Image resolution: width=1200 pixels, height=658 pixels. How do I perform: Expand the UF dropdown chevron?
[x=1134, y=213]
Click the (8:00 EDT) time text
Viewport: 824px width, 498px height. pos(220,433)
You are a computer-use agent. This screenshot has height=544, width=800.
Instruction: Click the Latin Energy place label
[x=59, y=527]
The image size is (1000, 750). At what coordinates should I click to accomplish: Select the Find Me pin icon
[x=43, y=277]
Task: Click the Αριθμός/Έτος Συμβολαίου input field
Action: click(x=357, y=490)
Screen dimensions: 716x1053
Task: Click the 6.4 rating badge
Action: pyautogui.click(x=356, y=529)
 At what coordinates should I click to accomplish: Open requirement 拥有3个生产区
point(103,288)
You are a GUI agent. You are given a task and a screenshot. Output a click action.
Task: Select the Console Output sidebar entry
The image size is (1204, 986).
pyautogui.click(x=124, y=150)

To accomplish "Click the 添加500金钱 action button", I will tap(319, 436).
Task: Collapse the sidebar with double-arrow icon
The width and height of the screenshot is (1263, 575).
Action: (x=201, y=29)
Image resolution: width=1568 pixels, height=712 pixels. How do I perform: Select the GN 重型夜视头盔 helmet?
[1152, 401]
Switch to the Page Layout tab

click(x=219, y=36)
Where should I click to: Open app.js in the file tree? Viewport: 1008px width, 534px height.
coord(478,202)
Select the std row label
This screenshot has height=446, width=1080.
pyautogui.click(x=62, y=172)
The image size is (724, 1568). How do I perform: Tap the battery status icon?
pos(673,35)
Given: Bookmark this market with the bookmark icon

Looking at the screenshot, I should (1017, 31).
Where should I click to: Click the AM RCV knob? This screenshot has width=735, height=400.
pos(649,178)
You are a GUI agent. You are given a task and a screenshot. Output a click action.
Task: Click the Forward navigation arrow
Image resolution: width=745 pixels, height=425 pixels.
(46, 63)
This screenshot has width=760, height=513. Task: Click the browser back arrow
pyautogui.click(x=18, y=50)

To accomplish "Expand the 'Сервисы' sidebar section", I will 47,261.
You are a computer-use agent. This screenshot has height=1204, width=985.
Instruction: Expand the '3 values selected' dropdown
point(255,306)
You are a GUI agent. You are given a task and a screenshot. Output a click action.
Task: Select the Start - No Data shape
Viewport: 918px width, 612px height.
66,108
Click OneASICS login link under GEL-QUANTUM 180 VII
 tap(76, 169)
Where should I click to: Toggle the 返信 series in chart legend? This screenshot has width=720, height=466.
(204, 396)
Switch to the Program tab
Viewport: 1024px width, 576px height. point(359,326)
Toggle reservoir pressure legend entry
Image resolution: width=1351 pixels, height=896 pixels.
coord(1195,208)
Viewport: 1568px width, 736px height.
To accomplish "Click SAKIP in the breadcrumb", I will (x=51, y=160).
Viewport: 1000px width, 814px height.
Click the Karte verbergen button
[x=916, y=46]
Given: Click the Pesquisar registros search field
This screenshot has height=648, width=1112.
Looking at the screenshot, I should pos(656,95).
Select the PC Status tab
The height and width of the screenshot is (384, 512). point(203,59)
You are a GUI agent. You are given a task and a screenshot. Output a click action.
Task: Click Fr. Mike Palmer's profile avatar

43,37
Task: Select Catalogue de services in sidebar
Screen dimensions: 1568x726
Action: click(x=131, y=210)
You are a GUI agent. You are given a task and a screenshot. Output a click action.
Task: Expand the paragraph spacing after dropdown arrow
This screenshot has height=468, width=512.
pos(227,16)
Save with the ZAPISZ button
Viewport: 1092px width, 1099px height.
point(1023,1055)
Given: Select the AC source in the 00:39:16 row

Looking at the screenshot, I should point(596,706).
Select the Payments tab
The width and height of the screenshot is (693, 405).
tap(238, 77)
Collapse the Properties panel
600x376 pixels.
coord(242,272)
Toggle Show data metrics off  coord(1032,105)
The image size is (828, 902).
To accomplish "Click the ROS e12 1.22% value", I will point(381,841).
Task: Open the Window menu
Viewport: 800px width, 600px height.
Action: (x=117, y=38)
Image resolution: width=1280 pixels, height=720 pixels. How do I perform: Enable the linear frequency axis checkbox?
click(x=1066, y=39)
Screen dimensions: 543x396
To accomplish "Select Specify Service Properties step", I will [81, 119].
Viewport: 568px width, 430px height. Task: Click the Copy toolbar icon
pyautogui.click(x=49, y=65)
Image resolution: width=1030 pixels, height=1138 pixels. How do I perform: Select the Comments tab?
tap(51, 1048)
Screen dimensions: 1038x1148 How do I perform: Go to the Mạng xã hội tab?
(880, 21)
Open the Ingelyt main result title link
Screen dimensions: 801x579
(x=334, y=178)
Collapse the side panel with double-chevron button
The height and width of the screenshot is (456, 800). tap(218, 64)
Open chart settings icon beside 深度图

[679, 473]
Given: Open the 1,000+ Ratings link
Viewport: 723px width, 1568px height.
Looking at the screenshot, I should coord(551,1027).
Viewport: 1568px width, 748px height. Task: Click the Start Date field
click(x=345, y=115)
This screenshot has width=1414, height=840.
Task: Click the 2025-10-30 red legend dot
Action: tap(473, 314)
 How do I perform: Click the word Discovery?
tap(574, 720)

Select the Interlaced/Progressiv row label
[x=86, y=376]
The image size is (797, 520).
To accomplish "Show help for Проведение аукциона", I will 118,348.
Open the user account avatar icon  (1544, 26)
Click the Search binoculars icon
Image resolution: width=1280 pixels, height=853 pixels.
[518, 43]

• [What is expected]:
The entries above must each be repeated exactly.

• [Response to the exercise]:
Image resolution: width=1200 pixels, height=658 pixels. How do I perform: Expand the UF dropdown chevron?
[x=1134, y=213]
Click the (8:00 EDT) time text
Viewport: 824px width, 498px height. pos(220,433)
You are a computer-use agent. This screenshot has height=544, width=800.
Instruction: Click the Latin Energy place label
[x=59, y=527]
The image size is (1000, 750). At what coordinates should I click to accomplish: Select the Find Me pin icon
[x=43, y=277]
Task: Click the Αριθμός/Έτος Συμβολαίου input field
Action: click(x=357, y=490)
Screen dimensions: 716x1053
Task: Click the 6.4 rating badge
Action: pyautogui.click(x=356, y=529)
 At what coordinates should I click to accomplish: Open requirement 拥有3个生产区
point(103,288)
You are a GUI agent. You are given a task and a screenshot. Output a click action.
Task: Select the Console Output sidebar entry
The image size is (1204, 986).
pyautogui.click(x=124, y=150)

To accomplish "Click the 添加500金钱 action button", I will tap(319, 436).
Task: Collapse the sidebar with double-arrow icon
The width and height of the screenshot is (1263, 575).
Action: (x=201, y=29)
Image resolution: width=1568 pixels, height=712 pixels. How do I perform: Select the GN 重型夜视头盔 helmet?
[1152, 401]
Switch to the Page Layout tab

click(x=219, y=36)
Where should I click to: Open app.js in the file tree? Viewport: 1008px width, 534px height.
coord(478,202)
Select the std row label
This screenshot has height=446, width=1080.
pyautogui.click(x=62, y=172)
The image size is (724, 1568). How do I perform: Tap the battery status icon?
pos(673,35)
Given: Bookmark this market with the bookmark icon

Looking at the screenshot, I should (1017, 31).
Where should I click to: Click the AM RCV knob? This screenshot has width=735, height=400.
pos(649,178)
You are a GUI agent. You are given a task and a screenshot. Output a click action.
Task: Click the Forward navigation arrow
Image resolution: width=745 pixels, height=425 pixels.
(46, 63)
This screenshot has width=760, height=513. Task: Click the browser back arrow
pyautogui.click(x=18, y=50)

To accomplish "Expand the 'Сервисы' sidebar section", I will 47,261.
You are a computer-use agent. This screenshot has height=1204, width=985.
Instruction: Expand the '3 values selected' dropdown
point(255,306)
You are a GUI agent. You are given a task and a screenshot. Output a click action.
Task: Select the Start - No Data shape
Viewport: 918px width, 612px height.
66,108
Click OneASICS login link under GEL-QUANTUM 180 VII
 tap(76, 169)
Where should I click to: Toggle the 返信 series in chart legend? This screenshot has width=720, height=466.
(204, 396)
Switch to the Program tab
Viewport: 1024px width, 576px height. point(359,326)
Toggle reservoir pressure legend entry
Image resolution: width=1351 pixels, height=896 pixels.
coord(1195,208)
Viewport: 1568px width, 736px height.
To accomplish "Click SAKIP in the breadcrumb", I will (x=51, y=160).
Viewport: 1000px width, 814px height.
Click the Karte verbergen button
[x=916, y=46]
Given: Click the Pesquisar registros search field
This screenshot has height=648, width=1112.
Looking at the screenshot, I should pos(656,95).
Select the PC Status tab
The height and width of the screenshot is (384, 512). point(203,59)
You are a GUI agent. You are given a task and a screenshot. Output a click action.
Task: Click Fr. Mike Palmer's profile avatar

43,37
Task: Select Catalogue de services in sidebar
Screen dimensions: 1568x726
Action: click(x=131, y=210)
You are a GUI agent. You are given a task and a screenshot. Output a click action.
Task: Expand the paragraph spacing after dropdown arrow
This screenshot has height=468, width=512.
pos(227,16)
Save with the ZAPISZ button
Viewport: 1092px width, 1099px height.
point(1023,1055)
Given: Select the AC source in the 00:39:16 row

Looking at the screenshot, I should point(596,706).
Select the Payments tab
The width and height of the screenshot is (693, 405).
tap(238, 77)
Collapse the Properties panel
600x376 pixels.
coord(242,272)
Toggle Show data metrics off  coord(1032,105)
The image size is (828, 902).
To accomplish "Click the ROS e12 1.22% value", I will point(381,841).
Task: Open the Window menu
Viewport: 800px width, 600px height.
Action: (x=117, y=38)
Image resolution: width=1280 pixels, height=720 pixels. How do I perform: Enable the linear frequency axis checkbox?
click(x=1066, y=39)
Screen dimensions: 543x396
To accomplish "Select Specify Service Properties step", I will [81, 119].
Viewport: 568px width, 430px height. Task: Click the Copy toolbar icon
pyautogui.click(x=49, y=65)
Image resolution: width=1030 pixels, height=1138 pixels. How do I perform: Select the Comments tab?
tap(51, 1048)
Screen dimensions: 1038x1148 How do I perform: Go to the Mạng xã hội tab?
(880, 21)
Open the Ingelyt main result title link
Screen dimensions: 801x579
(x=334, y=178)
Collapse the side panel with double-chevron button
The height and width of the screenshot is (456, 800). tap(218, 64)
Open chart settings icon beside 深度图

[679, 473]
Given: Open the 1,000+ Ratings link
Viewport: 723px width, 1568px height.
Looking at the screenshot, I should coord(551,1027).
Viewport: 1568px width, 748px height. Task: Click the Start Date field
click(x=345, y=115)
This screenshot has width=1414, height=840.
Task: Click the 2025-10-30 red legend dot
Action: tap(473, 314)
 How do I perform: Click the word Discovery?
tap(574, 720)

Select the Interlaced/Progressiv row label
[x=86, y=376]
The image size is (797, 520).
To accomplish "Show help for Проведение аукциона", I will 118,348.
Open the user account avatar icon  (1544, 26)
Click the Search binoculars icon
Image resolution: width=1280 pixels, height=853 pixels.
[518, 43]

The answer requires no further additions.